Background: Immune checkpoint inhibitors (ICIs) are used to treat several malignancies but predispose to systemic autoimmune inflammation referred to as immune-related adverse events (irAE). Upper and lower gastrointestinal (GI) tract inflammation are commonly encountered toxicities. Proton pump inhibitors (PPIs) are frequently employed for management of immune-mediated upper GI toxicity. Previous studies have also suggested that these agents may worsen lower GI toxicity. Our study aims to observe the effect of PPI exposure on the incidence and severity of GI irAEs.

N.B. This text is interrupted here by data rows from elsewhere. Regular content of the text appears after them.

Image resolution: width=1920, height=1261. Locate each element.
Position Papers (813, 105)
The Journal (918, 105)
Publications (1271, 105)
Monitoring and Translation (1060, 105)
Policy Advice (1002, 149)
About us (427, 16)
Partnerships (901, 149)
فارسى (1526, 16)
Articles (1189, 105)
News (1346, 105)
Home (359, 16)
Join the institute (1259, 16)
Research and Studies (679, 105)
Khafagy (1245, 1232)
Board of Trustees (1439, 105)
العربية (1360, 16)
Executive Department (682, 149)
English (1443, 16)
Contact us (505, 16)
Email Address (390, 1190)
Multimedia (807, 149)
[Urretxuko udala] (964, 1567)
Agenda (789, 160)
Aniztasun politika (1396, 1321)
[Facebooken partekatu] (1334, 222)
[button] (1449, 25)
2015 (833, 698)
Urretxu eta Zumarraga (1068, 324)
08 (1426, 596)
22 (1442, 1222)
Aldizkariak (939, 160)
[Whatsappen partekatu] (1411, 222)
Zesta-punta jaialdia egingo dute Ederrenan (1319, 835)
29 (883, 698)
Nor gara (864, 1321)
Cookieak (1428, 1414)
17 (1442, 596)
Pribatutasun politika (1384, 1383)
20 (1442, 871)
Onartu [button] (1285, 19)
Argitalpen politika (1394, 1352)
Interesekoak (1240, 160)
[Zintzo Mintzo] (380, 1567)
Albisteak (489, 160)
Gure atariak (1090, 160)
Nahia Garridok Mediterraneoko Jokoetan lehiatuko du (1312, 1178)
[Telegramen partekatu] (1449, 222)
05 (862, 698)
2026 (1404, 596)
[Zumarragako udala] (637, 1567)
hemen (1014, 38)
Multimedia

Method: This was a single-center retrospective chart review including all patients who received ICIs between 01/2010 and 12/2022. Patients were categorized based on prior PPI usage and screened for the development of an upper or lower GI toxicities. PPI use was counted if the medication was received at least three months before starting ICI and one year after the last ICI dose. Patient demographic information was also collected.
Results: 16,849 patients met study inclusion. Criteria. The majority were white (80.8%), male (59.1%), with a median age of 64 years (IQR: 55-72). Patients received ICI for a median of 84 days (IQR: 27-266) and were followed up for around 1 year (IQR: 0.4-2.3). Overall mortality due to any cause was 81% at the end of the study period. 2,046 (12.1%) patients received PPIs during exposure to ICI while the remaining 14,803 (87.9%) patients did not. The overall incidence of upper and lower GI toxicity was 2.3% and 4.1% respectively. Incidence of upper GI toxicity was higher (2.5%) among patients who received PD-1/L1 inhibition (vs. anti-CTLA4 or combination; p<0.001) while that of lower GI toxicity (5.2%) was higher among those who received combination immunotherapy (vs. monotherapy; p<0.001). 106 (5.2%) patients receiving PPI developed an upper GI toxicity compared to 281 (1.9%) who did not receive PPI (p<0.001). 139 (6.8%) patients receiving PPI developed a lower GI toxicity compared to 552 (3.7%) who did not receive PPI (p<0.001). Pantoprazole was the most used PPI (used for 2,032 patients).
Conclusions: Our study with the largest sample on the subject to date explores the impact of PPI use around the time of immunotherapy on the incidence of immune-mediated GI toxicity. Our preliminary findings show that PPI use during immunotherapy may increase the risk of developing a GI irAE in this population, supporting findings from previous studies. For the future, we aim to collect clinical information to compare the irAE severity between both groups to see whether PPI use may predispose to a more severe disease course.